Anthony M. Turkiewicz, MD: Hillary, I’ll let you address the safety and efficacy profile from the results of those trials.
Hillary E. Norton, MD: Guselkumab did demonstrate joint efficacy in both the bio-naїve and bio-experienced populations in terms of the ACR20 [American College of Rheumatology 20% improvement]. And we saw robust ACR20 scores in DISCOVER-2, which was the bio-naїve population, so ACR20 scores of 20%, which is strong for joint scores and even higher out at 52 weeks. I believe we were getting above 70% at 52 weeks. Skin efficacy, in terms of investigator global assessment, was 0 or 1; those are high skin scores. I’ll let Steve speak to that, but there was very high skin clearance and, as John mentioned, improvement in self-assessment of sacroiliitis in terms of the BASDAI [Bath Ankylosing Spondylitis Disease Activity Index]. That was an interesting way to do this. Patients did have documented sacroiliitis either by history or by an x-ray at the time of enrollment in the trial. This was a self-assessment. This is a different way of doing this, and we can talk more about that.

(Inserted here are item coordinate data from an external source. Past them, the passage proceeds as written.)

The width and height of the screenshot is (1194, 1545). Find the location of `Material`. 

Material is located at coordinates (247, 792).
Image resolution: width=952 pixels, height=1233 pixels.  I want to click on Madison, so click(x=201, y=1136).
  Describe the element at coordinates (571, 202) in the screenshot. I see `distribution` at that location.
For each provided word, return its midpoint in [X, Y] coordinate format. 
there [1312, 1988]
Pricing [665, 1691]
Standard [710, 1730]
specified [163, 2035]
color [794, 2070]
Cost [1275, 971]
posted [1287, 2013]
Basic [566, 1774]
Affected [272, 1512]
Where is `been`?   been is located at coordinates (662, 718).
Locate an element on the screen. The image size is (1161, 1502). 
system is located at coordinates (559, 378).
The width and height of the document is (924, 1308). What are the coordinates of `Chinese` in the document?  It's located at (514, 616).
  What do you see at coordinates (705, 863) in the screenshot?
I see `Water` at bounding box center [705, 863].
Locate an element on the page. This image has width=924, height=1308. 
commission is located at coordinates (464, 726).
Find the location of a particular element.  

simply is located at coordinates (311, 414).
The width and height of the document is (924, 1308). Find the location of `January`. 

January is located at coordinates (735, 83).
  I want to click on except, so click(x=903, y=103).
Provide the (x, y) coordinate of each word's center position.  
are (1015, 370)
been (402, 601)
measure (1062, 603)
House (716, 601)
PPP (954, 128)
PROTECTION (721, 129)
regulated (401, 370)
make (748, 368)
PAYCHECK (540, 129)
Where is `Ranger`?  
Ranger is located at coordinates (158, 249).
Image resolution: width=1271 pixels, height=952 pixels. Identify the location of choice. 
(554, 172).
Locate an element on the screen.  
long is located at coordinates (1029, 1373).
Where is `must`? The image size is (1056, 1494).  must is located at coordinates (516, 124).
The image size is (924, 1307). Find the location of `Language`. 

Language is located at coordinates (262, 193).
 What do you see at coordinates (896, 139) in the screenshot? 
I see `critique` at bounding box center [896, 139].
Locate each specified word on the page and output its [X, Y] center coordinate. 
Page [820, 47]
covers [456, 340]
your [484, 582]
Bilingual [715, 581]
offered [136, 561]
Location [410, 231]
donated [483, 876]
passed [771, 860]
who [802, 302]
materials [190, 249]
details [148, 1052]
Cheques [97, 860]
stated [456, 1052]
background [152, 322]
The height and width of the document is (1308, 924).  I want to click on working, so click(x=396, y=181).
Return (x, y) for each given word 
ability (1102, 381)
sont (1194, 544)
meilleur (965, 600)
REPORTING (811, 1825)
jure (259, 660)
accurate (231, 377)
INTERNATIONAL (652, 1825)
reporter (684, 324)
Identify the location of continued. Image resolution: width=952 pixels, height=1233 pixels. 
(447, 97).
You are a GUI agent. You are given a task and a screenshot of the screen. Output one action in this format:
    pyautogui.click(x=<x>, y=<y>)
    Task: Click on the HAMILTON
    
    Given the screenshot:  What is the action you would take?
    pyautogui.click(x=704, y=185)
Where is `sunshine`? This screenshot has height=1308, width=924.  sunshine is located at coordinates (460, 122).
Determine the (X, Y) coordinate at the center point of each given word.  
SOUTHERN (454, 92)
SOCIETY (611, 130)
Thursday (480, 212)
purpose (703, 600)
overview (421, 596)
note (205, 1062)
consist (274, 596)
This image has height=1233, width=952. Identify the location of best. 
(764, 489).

Also, we saw improvement in the patient-reported outcomes as measured by the HAQ-DI [Health Assessment Questionnaire—Disability Index], FACIT [Functional Assessment of Chronic Illness Therapy] fatigue, and SF-36 [Short Form–36]. This was the first time the FACIT fatigue was included in a label. This is significant for our patients because fatigue is quite a concern. We saw improvement in dactylitis, and we saw improvement in enthesitis, so we’re really covering all the bases except for, as John mentioned, a NAPSI [Nail Psoriasis Severity Index] score.
When we look at safety, that is where this really shines. When all of us first saw these safety data we were impressed. When we look at serious adverse events, there were more in the placebo group than there were in the treatment group. That speaks to the immune dysfunction or dysregulation in untreated disease or undertreated disease compared with well-treated disease. We always have to take the disease state into account. But there are very similar infection rates in the placebo group compared with the treatment group. All of this is painting a picture of efficacy in terms of both joint and skin, as well as the other PsA [psoriatic arthritis] domains, with a really strong safety profile.
Anthony M. Turkiewicz, MD: Thank you, Hillary.
John Tesser, MD: Anthony, can I just add 1 thing?
Anthony M. Turkiewicz, MD: Please, John.
John Tesser, MD: At the meeting there’s an abstract and a presentation from the MAXIMISE trial, which is the secukinumab trial, which is a prespecified prospective trial looking at spondylitis and psoriatic arthritis population. Just to let everybody know that now we have some controlled data allowing us to understand how these agents work in the spondylitis patients with PsA.
Anthony M. Turkiewicz, MD: Exactly. By no means is this the only stab looking at it. I’d say perhaps this is the first. In subsequent trials it has set the stage for future looks into this. There’s not 1 perfect way of doing this. But as you were saying, in this meeting and in subsequent meetings we’ll see more data.